Parto da quest’ultimo aspetto: al centro delle critiche spesso si è tirata in causa, per esempio, la tutina della prima serata, colpevole di essere troppo succinta e di cattivo gusto. La mise en scene, al contrario, risponde a un progetto, curato sin nei minimi dettagli, che si sviluppa non solo sul palco dell’Ariston, ma anche sulle piattaforme social. Gli ultimi post di @achilleidol quasi riprendono il gusto kitsch dell’opera di D’Annunzio, giocando spesso sulla dicotomia cromatica fra il nero e lo splendore abbacinante di oro e bianco.  L’estetica Art Nouveau è reintepretata sistematicamente dal cantante sanremese, come conferma la scelta di impersonare la marchesa Stampa, una delle più note muse e artiste della Belle Epoque. Queste scelte fan sì che anche i costumi paiano recuperare quelli sfoggiati sul palco dello Châtelet, che insistevano pesantemente sulle stesse tinte. Inoltre, un secolo fa, come Lauro oggi, D’Annunzio si rivolse ai migliori stilisti sul mercato. Se Lauro si è affidato alla maison che forse meglio poteva interpretare questa estetica, Gucci, D’Annunzio era affiancato dalla genialità alla Klimt di Léon Bakst, costumista e scenografo dei Ballets Russes, una compagnia di danza che spesso inscenava nelle proprie opere modelli di sessualità ormai in crisi (si pensi a Le spectre de la rose o a L’apres-midi d’un faune).

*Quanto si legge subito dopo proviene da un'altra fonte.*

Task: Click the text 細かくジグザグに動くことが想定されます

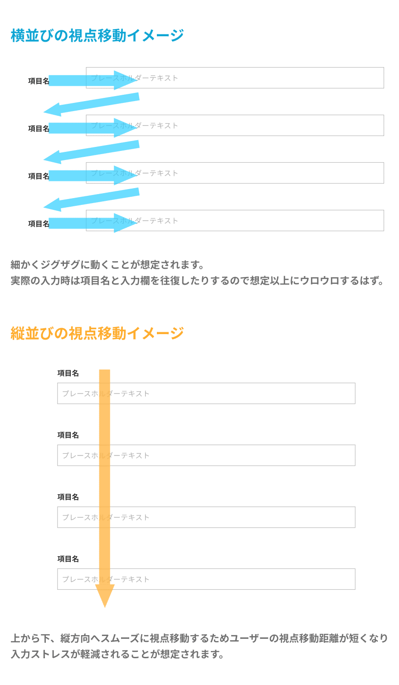Action: point(107,265)
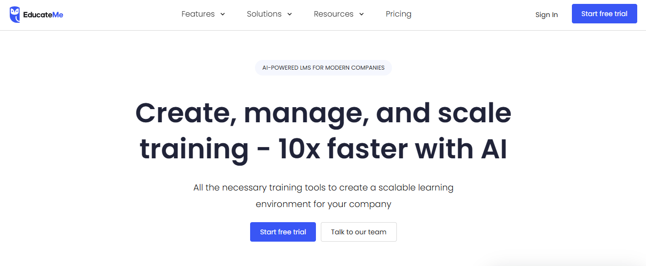Go to the Pricing page
Image resolution: width=646 pixels, height=266 pixels.
point(398,14)
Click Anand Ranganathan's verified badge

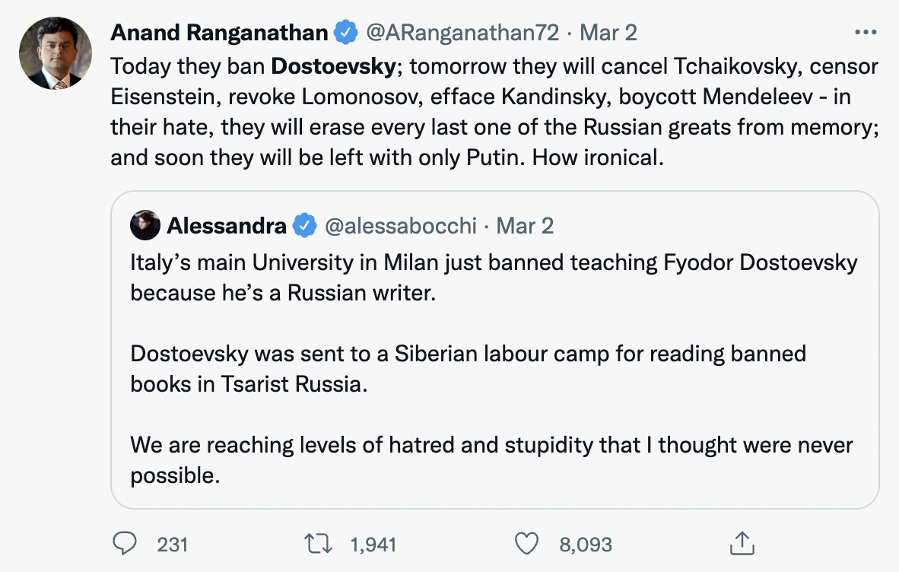coord(347,33)
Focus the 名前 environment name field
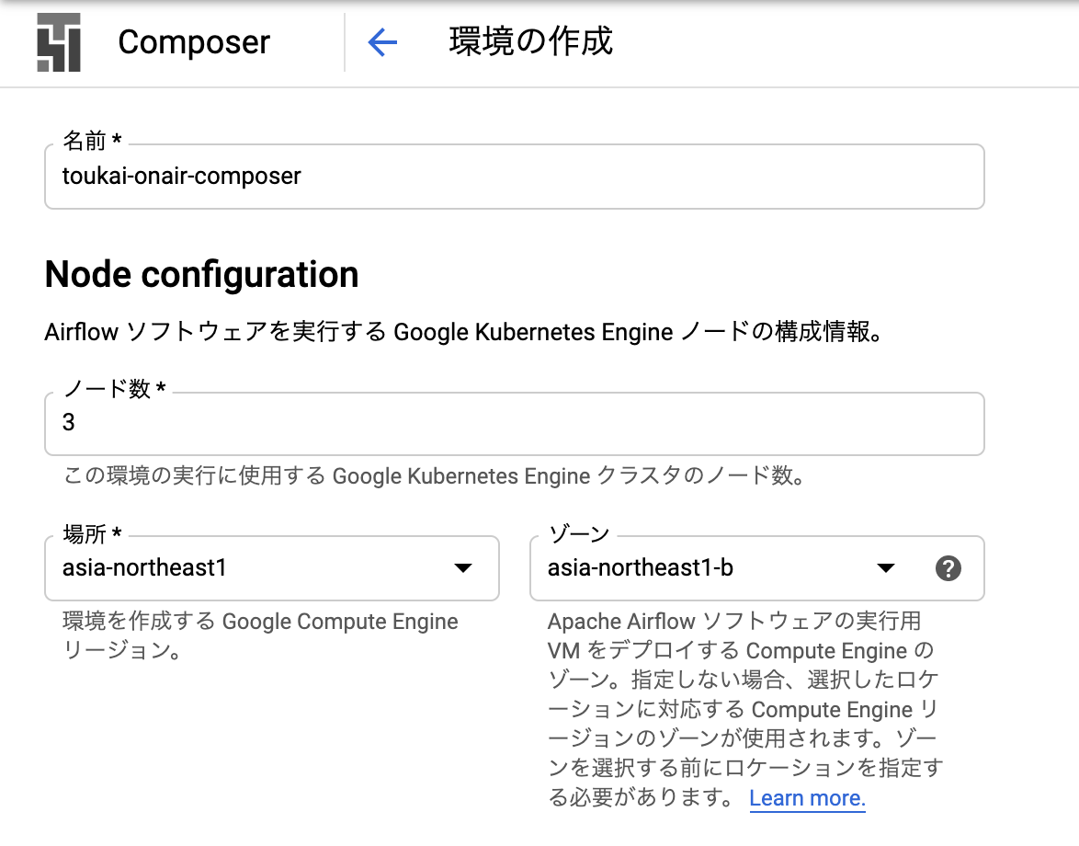Image resolution: width=1079 pixels, height=846 pixels. [x=515, y=177]
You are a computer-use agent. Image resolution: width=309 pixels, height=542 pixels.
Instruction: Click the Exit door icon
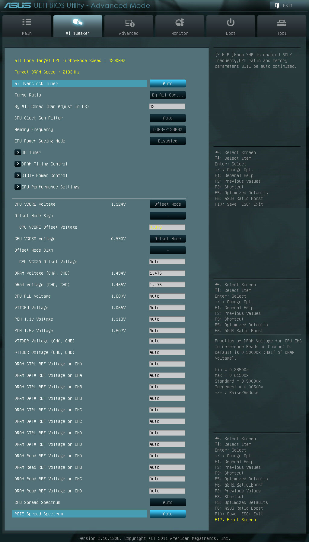pos(277,5)
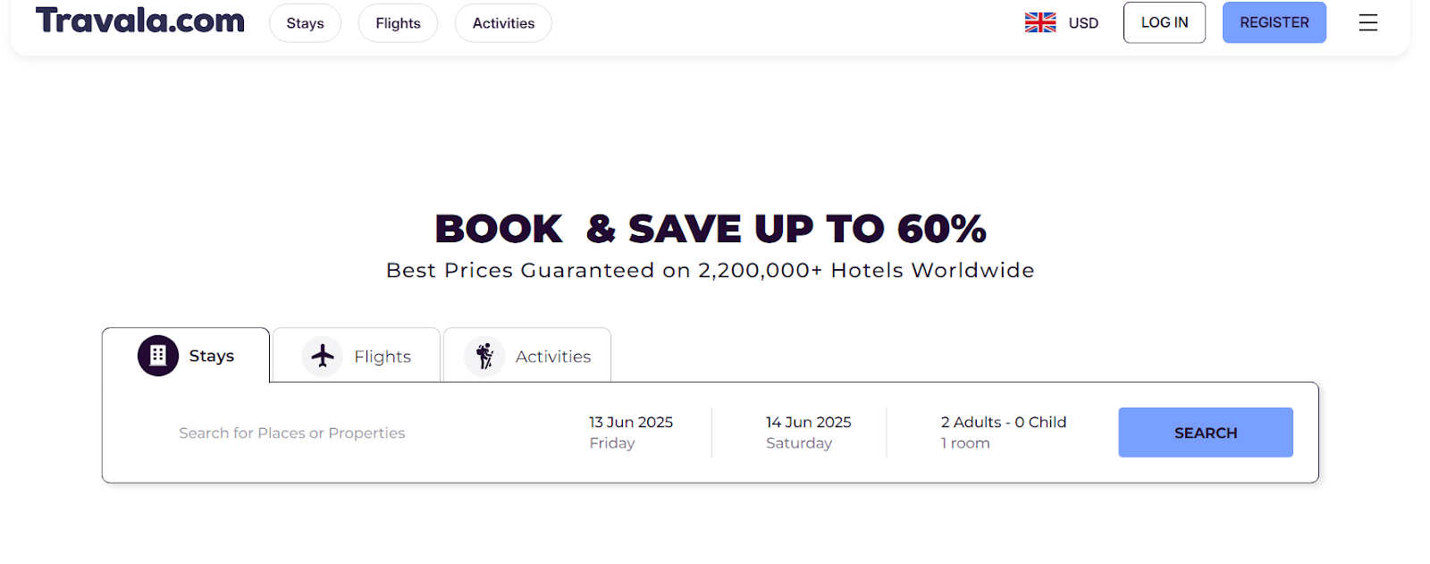The image size is (1430, 564).
Task: Expand the 2 Adults - 0 Child guest selector
Action: coord(1003,433)
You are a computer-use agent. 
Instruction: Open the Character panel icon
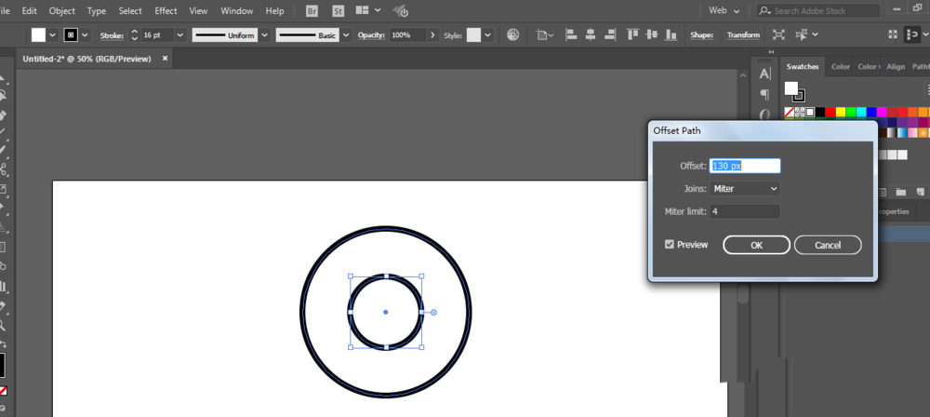pyautogui.click(x=765, y=74)
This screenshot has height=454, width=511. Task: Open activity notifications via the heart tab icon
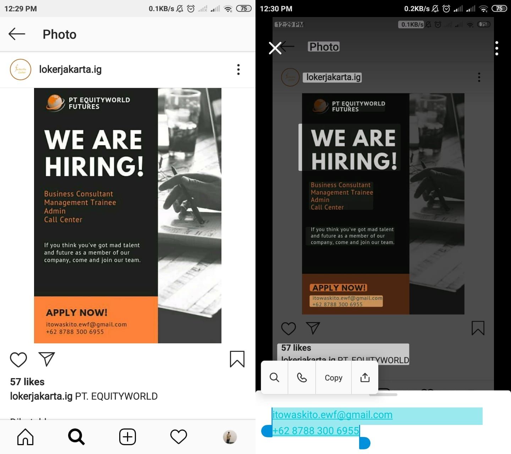click(178, 437)
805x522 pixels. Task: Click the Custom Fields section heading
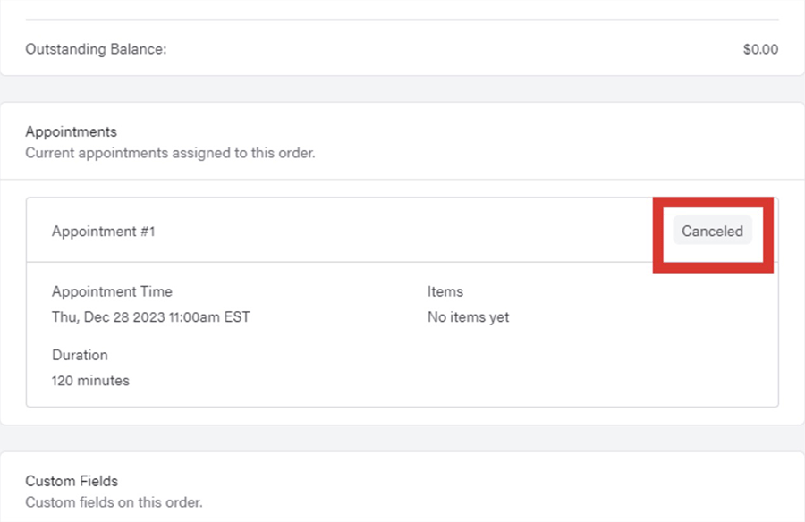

Anche, e direi soprattutto, a livello ideologico-concettuale il festival di Lauro sembra quindi porsi come erede della coppia Rubinstein-D’Annunzio. La canzone, dal testo abbastanza tradizionale, acquisisce la propria portata rivoluzionaria nella dimensione performativa. Vero fil rouge del gioco di ruolo del cantante è l’insistere su modelli sessuali ormai vacillanti. Alla “mascolinità tossica” si oppongono archetipi quasi androgini di libertà che spesso si traducono in movenze sensuali e baci espliciti al batterista Boss Doms. Un’irriverenza sistematica rispetto a ogni ruolo precostituito, a cui la geniale performative queerness di Achille Lauro non può che rispondere con un tocco di rossetto, un sorriso beffardo e un sincero “Me ne frego”!